Autism and ESL

On the way back from church, Ian piped up from the backseat, “Do you know what ‘Spill the beans’ means?” They he started rattling off other expressions, as he calls them. “Rumor has it.” “Spit it out.” “You’re killing me.” He had about a dozen more.

He had a huge smile on his face as he quizzed us. “Does ‘spit it out’ mean spit on the floor?”

Idiomatic expressions are a common problem for kids on the autistic spectrum. They understand language very literally. When typical kids come across an expression for the first time, they might be puzzled, but they can usually figure out the meaning from the general context of the conversation. They are comfortable with the grey areas of language and the play of words. Even when somebody like my dad says an expression that was popular in the 1955, they effortlessly understand him.

Ian can’t do that. Instead, he memorizes them and files them away in a folder marked “expressions.”

Ian’s speech is an acceptable zone these days. He stutters when he’s trying to say something complicated. He searches for words. When he’s tired, he won’t always use full sentences. But he doesn’t have the mechanical, robotic speech that other autistic kids have.

He’s always listening to conversations around him, even if he appears to be glued to his video game. When he overhears a new word, he’ll repeat it three times. Transmission. Transmission. Transmission. And then we’ll explain the word to him. A transmission is a part of the car, Ian. He never forgets.

He still needs work on more pragmatic language skills, like staying on topic. If other people are talking about a soccer game at dinner time, you can’t suddenly discuss an online Monopoly game. Yes, the unnamed dinner table members are boring me to tears, too, but you have to wait until they’re done before bringing up something much more interesting, like the need to paint the downstairs playroom.

Jonah is memorizing idiomatic expression in his German class. He plugs his words and phrases into Quizlet for memorization. Ian has learned English like an ESL student. I suspect that English wasn’t his first language. I often wonder what his first language was. Was it images? Was it written words? Was it emotions and feelings and senses? I hope that someday he’ll be able to tell me. I hope he’ll spill the beans.

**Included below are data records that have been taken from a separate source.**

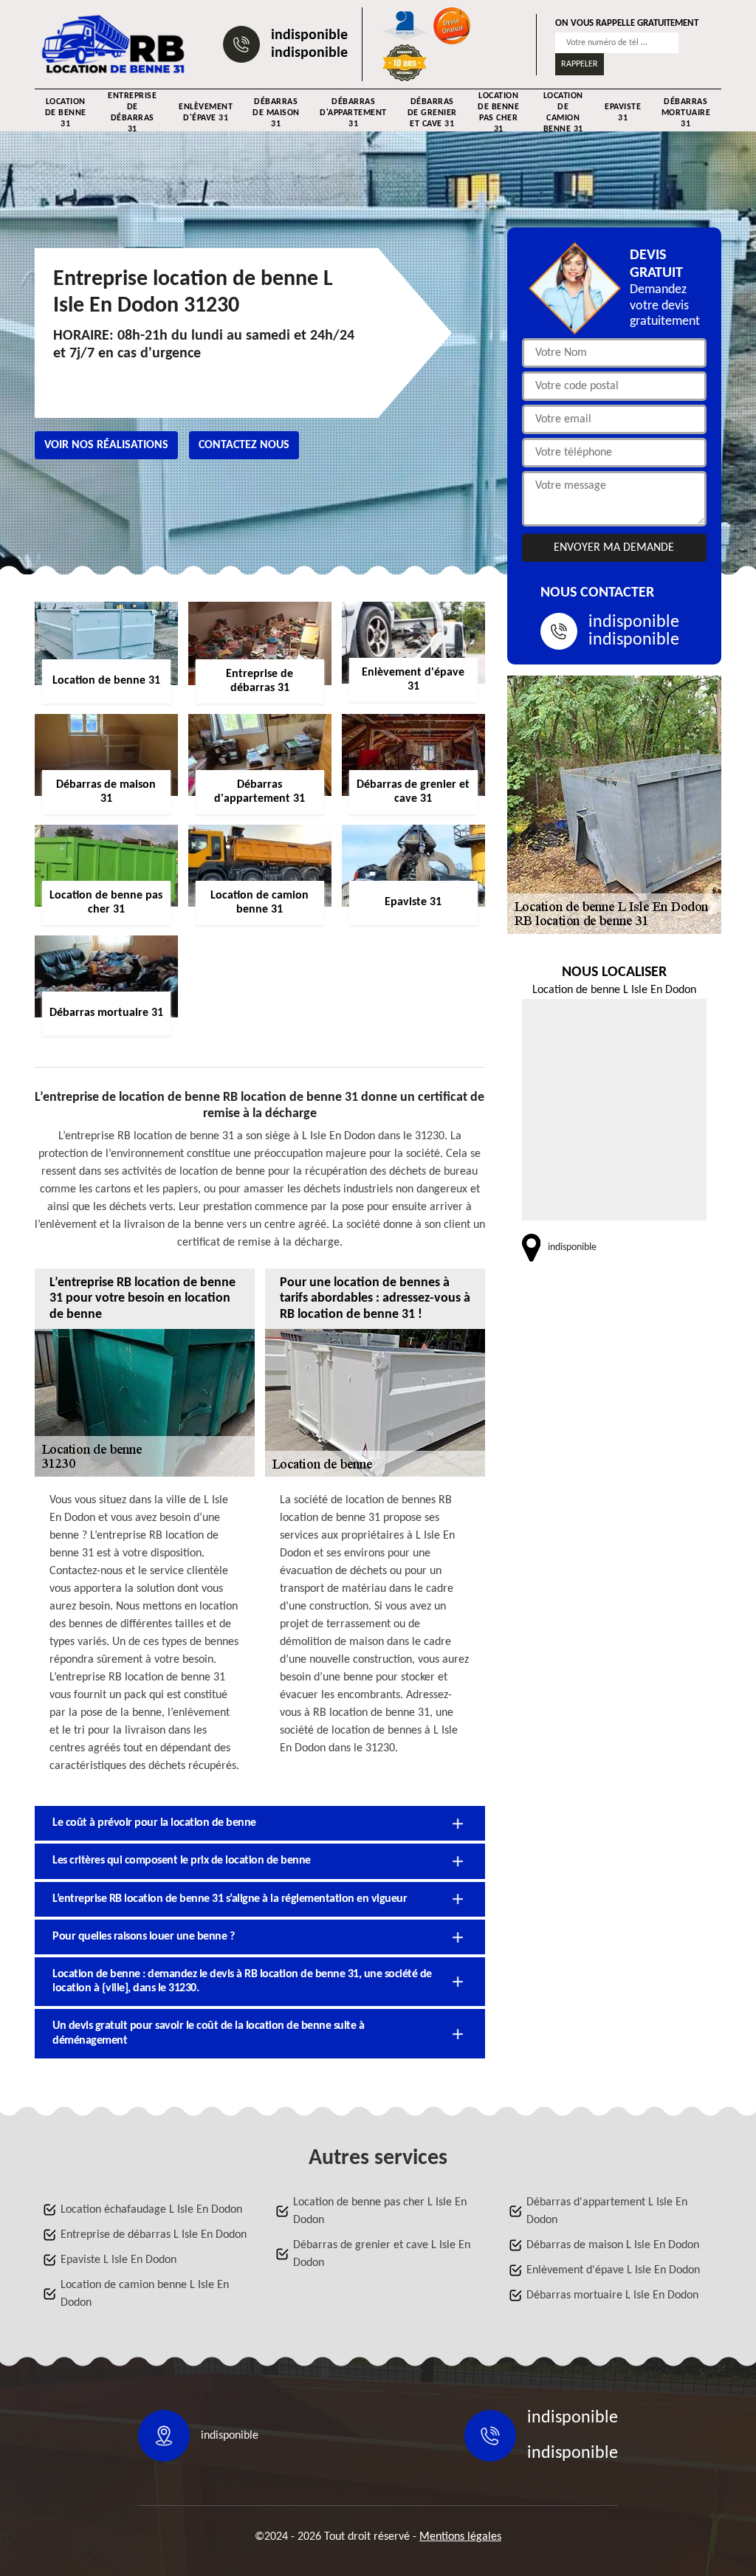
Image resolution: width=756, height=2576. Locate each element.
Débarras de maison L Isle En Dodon (612, 2245)
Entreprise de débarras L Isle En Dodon (154, 2235)
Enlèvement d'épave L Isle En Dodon (613, 2270)
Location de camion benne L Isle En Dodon (145, 2294)
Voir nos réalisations (106, 445)
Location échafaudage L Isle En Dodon (151, 2210)
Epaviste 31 (623, 113)
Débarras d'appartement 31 (353, 112)
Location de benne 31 (65, 112)
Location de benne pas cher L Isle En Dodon (380, 2211)
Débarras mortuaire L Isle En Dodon (612, 2295)
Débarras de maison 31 (276, 112)
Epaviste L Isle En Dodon (118, 2260)
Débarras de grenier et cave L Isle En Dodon (381, 2254)
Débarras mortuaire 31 (686, 112)
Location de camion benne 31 (563, 113)
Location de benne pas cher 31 (498, 113)
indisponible (309, 35)
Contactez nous (244, 445)
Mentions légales (460, 2537)
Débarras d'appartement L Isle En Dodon (606, 2211)
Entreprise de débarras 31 (132, 113)
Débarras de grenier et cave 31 (432, 112)
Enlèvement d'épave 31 (206, 113)
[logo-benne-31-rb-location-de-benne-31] (114, 44)
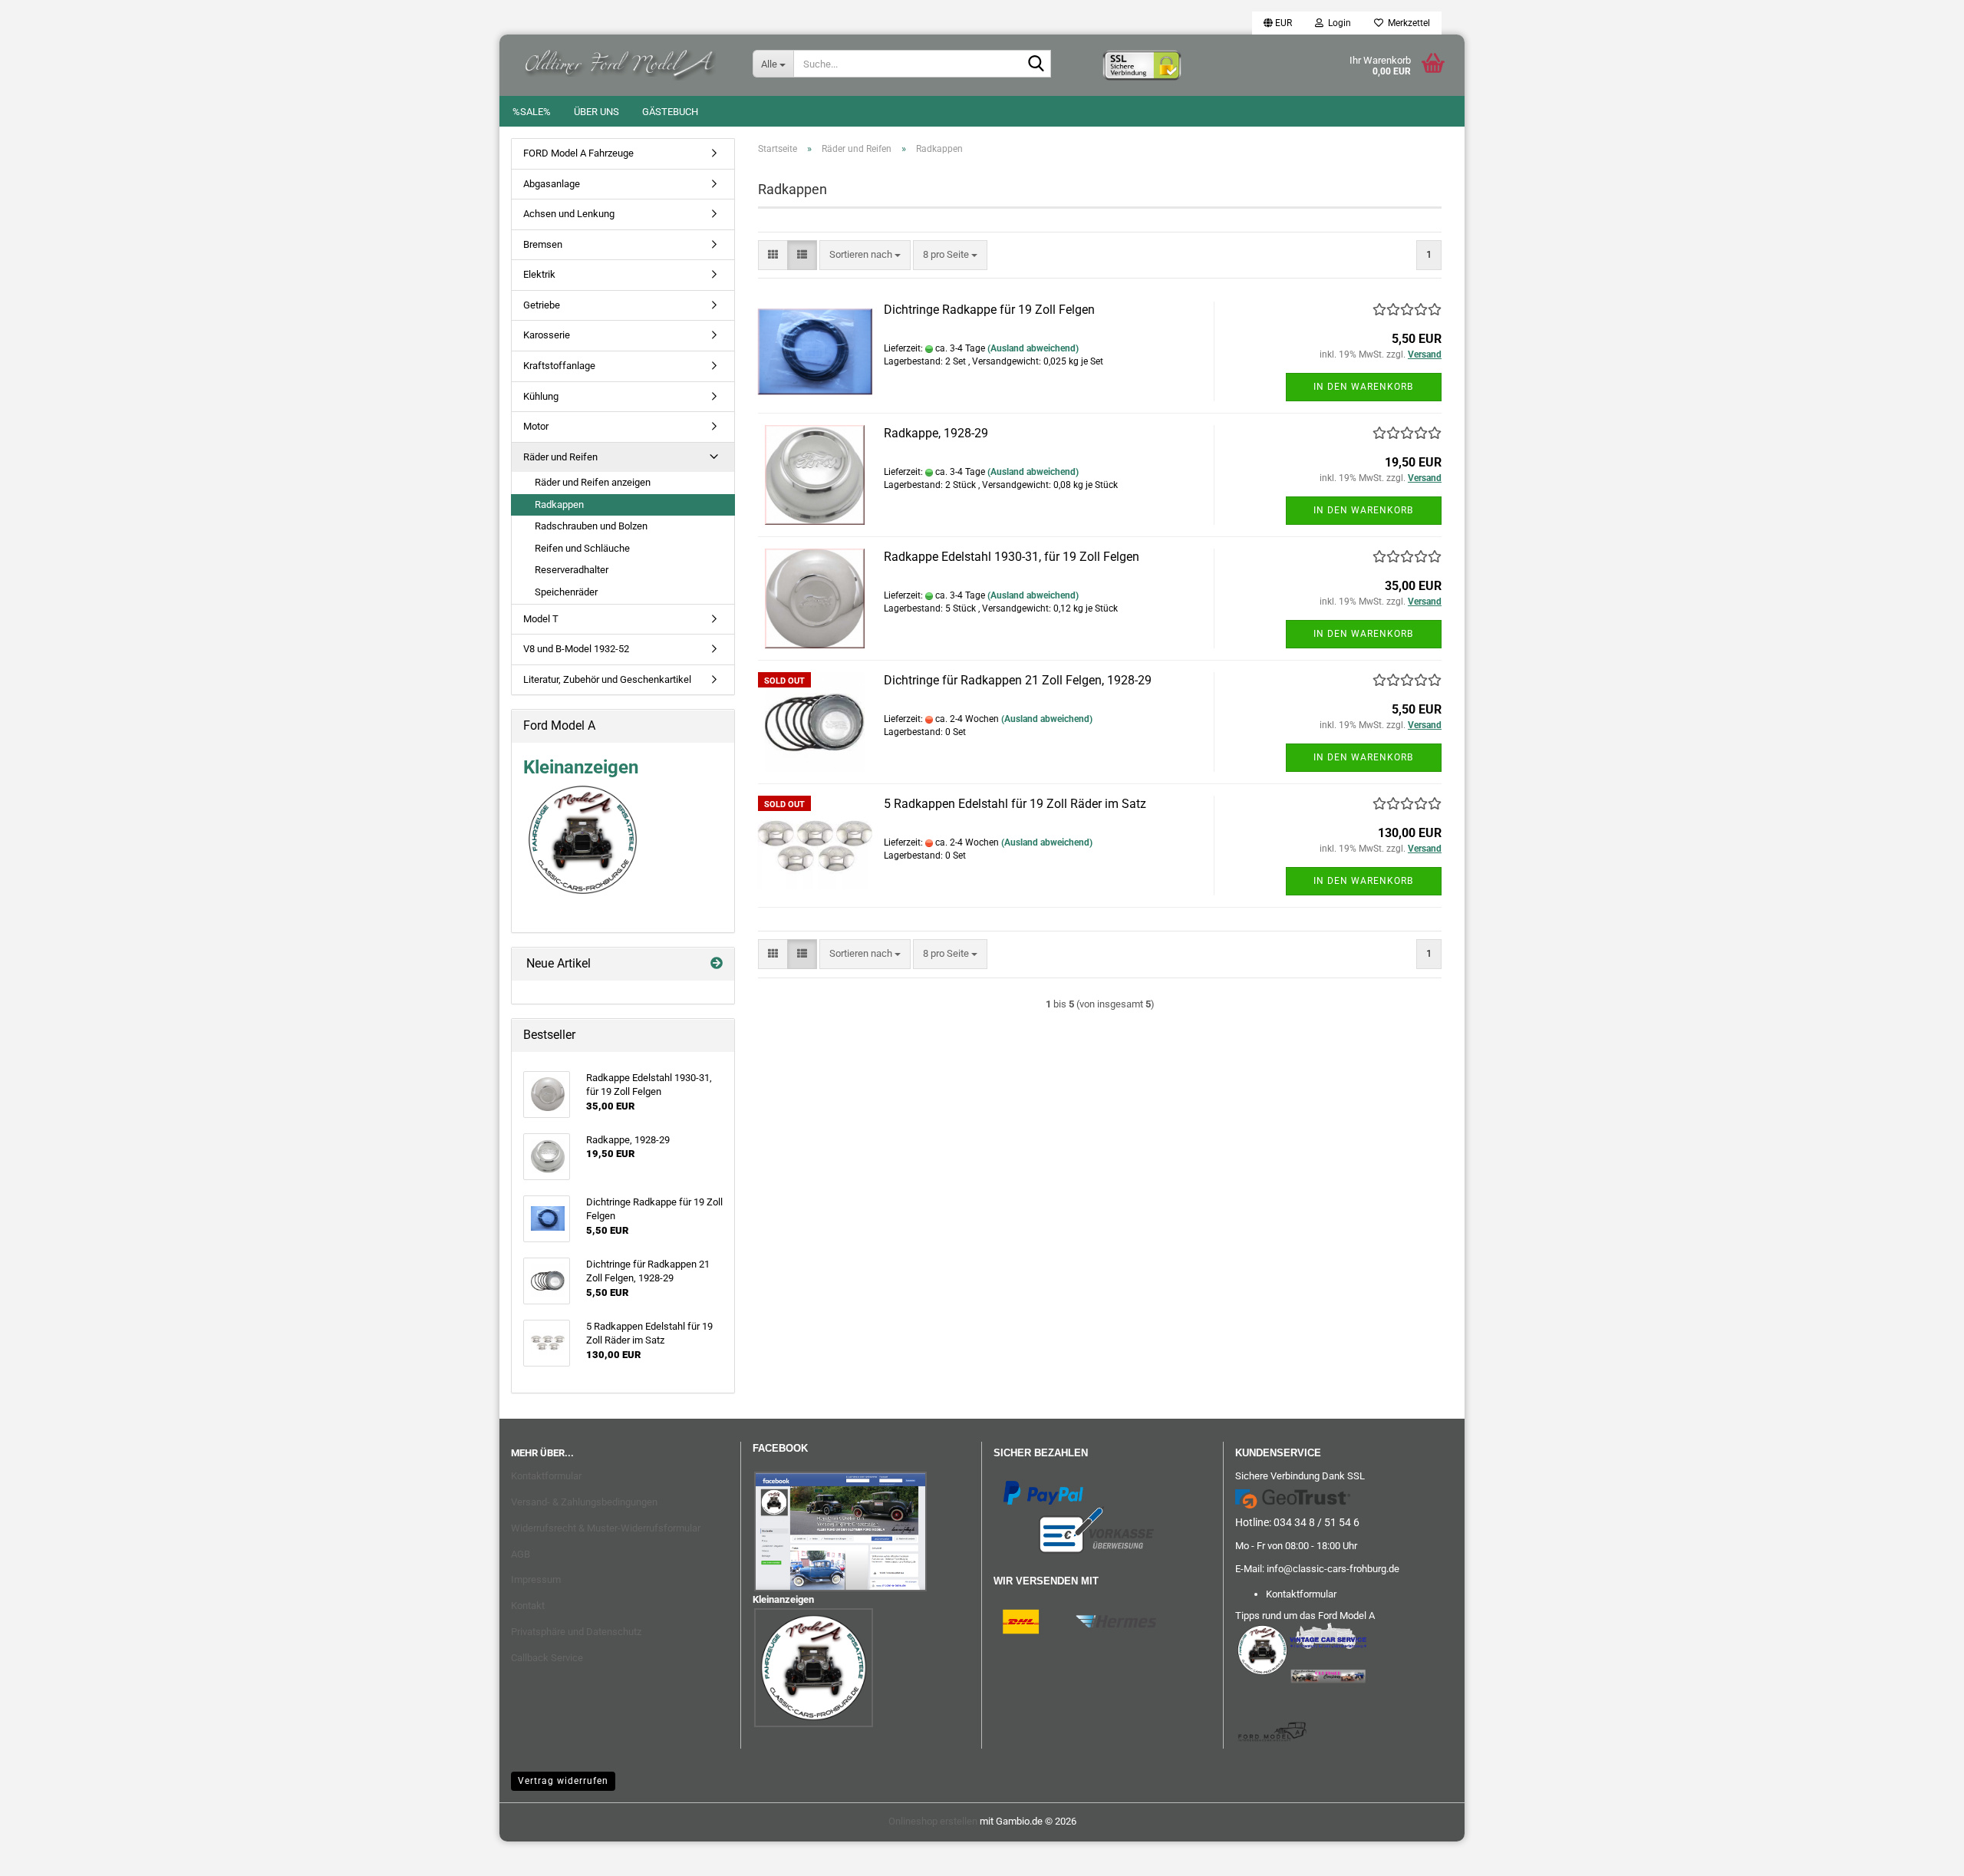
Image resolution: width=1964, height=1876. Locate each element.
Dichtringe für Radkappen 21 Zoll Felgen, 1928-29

14 thoughts on “Autism and ESL

  1. I realize that Laura has more evidence for comparative study at hand, but in my experience, willingness to politely endure a boring conversation rather than shift abruptly to a more interesting topic is not characteristic of teenagers generally.

  2. Once you get past school, with web and telephone conferences increasingly replacing face-to-face meetings, you don’t need to endure nearly so many boring conversations. You can just comment on blogs during the calls. The only thing to fear is sites that autoplay sound.

    1. Are women really good at this? I admit to being odd, but I never know when it’s OK to switch topics. Is there a web site/video instruction that gives explicit instructions. I’m only semi-joking. I doubt that I could join a camp for social skills training, but I think I could learn from a video.

      PS: I love idioms, especially in other languages. The German ones that basically consist of smashing four words together are particularly fun (i.e. handschuschneeballwerfer).

  3. PS: My family also keeps telling me that topics that are obviously connected in my head are not obvious to others🙂

  4. We just had the “you must listen to others even if it’s boring” with our youngest child. We included examples of things you could do to pass the time while waiting, such as counting the number of triangles you can find in the wallpaper.

    I think it’s part of the segue from being a child, in which state adults do stop their conversations to deal with your issues, to being an adult, in which state other adults will ignore you at times.

  5. Whenever Ian’s speech teachers tell me about their lessons, I often run through the list of academics that I know that would benefit from those lessons.

    Ian learns how to orient his body towards the speaker, so the speaker know that he is listening. He is learning how to say the correct things, when somebody is talking a lot, to demonstrate interest. So, Ian says a lot of middle aged lady things, like “oh, that’s wonderful.” He has to memorize one fact about everybody in the room, like their favorite things, so that you always have something to ask them.

    1. I’ve been in my current office for a full year. I don’t even know the name for everybody on the hall. It’s only like a dozen people.

  6. Youngest accompanied me to the university today, camping out in the grad student office next to mine with her laptop and a sandwich. I heard a student peek in and enquire if she was a new student. She responded clearly, appropriately and with a sense of humour. It was pretty fun to overhear and quite a difference from when we first were working with a speech therapist fifteen years ago.